After a series of incidents related to repairs at Lower East Side public housing complexes after Superstorm Sandy, City Council member Carlina Rivera is calling on the New York City Housing Authority to ramp up its oversight of contractors carrying out federally-funded reconstruction work.
In a searing letter to NYCHA’s new CEO Greg Russ, who started his job Monday, Rivera slammed the troubled agency over “a string of failures” in her district, including a partial crane collapse at the Jacob Riis Houses that forced tenants of two apartment towers to evacuate, and a gas line ruptured by crews working at the Baruch Houses.
Rivera says she has been “confounded by the lack of external oversight” of Federal Emergency Management Agency (FEMA)-funded recovery work and is calling for an audit of the contracts that in some cases can dole out work to nearly two dozen subcontractors.
“It is extremely complicated and there doesn’t seem to be a very streamlined system for there to be safe work and to make sure the residents know what’s going on,” Rivera told Curbed. “We need an audit of the tens of millions of dollars being spent on this work.”
Superstorm Sandy decimated parts of New York City in 2012, and the five boroughs landed $14.7 billion in federal recovery funds to rebuild and strengthen ravaged neighborhoods. Of that, NYCHA earmarked $344 million to overhaul the Jacob Riis Houses and the Baruch Houses, which were each inundated with water during the powerful storm.
Recovery work at the Jacob Riis Houses has a 2019 competition date, but construction at the complex’s remaining apartment towers and at the Baruch Houses isn’t expected to be complete until 2022, according to NYCHA’s records. In the meantime, residents have had to endure shoddy work and a lack of transparency about where the upgrades stand, according to the councilmember.
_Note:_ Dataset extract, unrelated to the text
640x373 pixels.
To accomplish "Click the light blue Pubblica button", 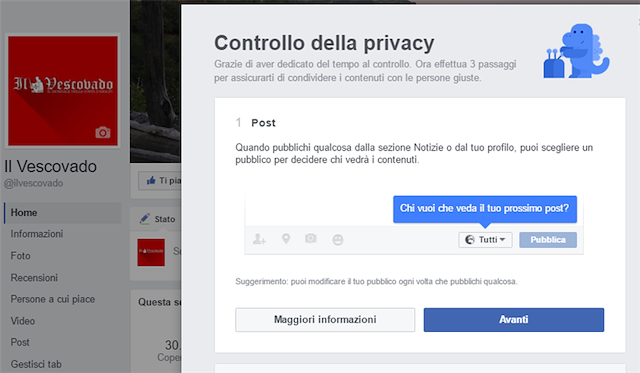I will pyautogui.click(x=548, y=240).
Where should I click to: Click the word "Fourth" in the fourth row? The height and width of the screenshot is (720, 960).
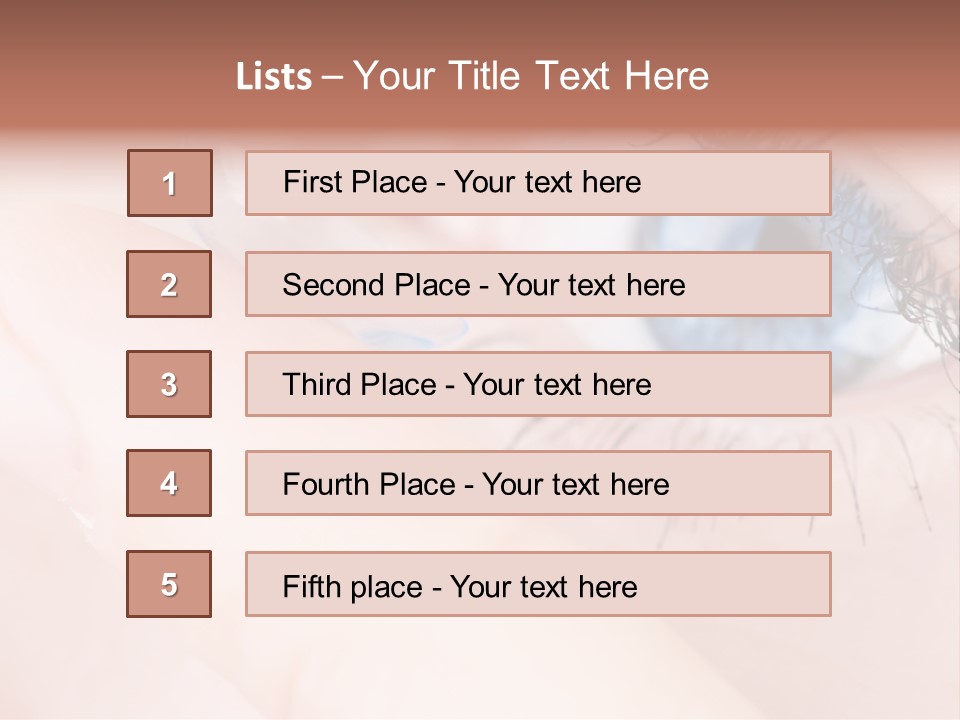point(326,484)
“Our community is watching in awe as NYCHA’s own FEMA resiliency money is being spent in ways that have left tenants feeling miserable, turning my largest public housing development into what looks like the surface of the moon,” Rivera wrote in her August 9 letter.
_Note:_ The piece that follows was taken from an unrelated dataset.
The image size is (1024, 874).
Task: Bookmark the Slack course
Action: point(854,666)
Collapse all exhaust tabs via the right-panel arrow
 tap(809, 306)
The embattled housing authority has faced a volley of recent criticism as Russ steps into the role of NYCHA CEO with a $402,628 annual salary—more than any other city official—and plans to return to his family in Minnesota on the weekends.
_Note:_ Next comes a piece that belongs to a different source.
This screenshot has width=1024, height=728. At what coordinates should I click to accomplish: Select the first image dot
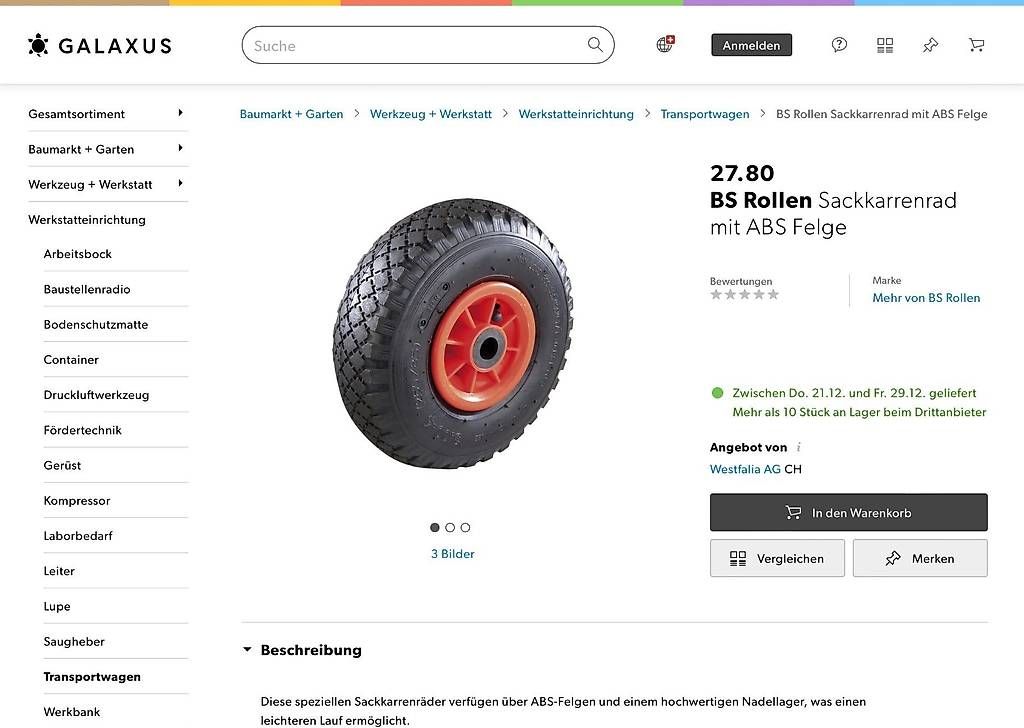coord(435,527)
NYCHA also took heat after a May audit by the city’s fiscal watchdog, Comptroller Scott Stringer, found that the authority has spent only 41.1 percent of its $3.1 billion in federal recovery aid some eight years after the storm.
A spokesperson for NYCHA noted that in 2015 NYCHA signed an agreement with the city’s Department of Investigation for independent auditors to monitor contracts for Sandy-related repairs and restoration. The agency, which received Rivera’s letter Saturday, declined to comment on the record.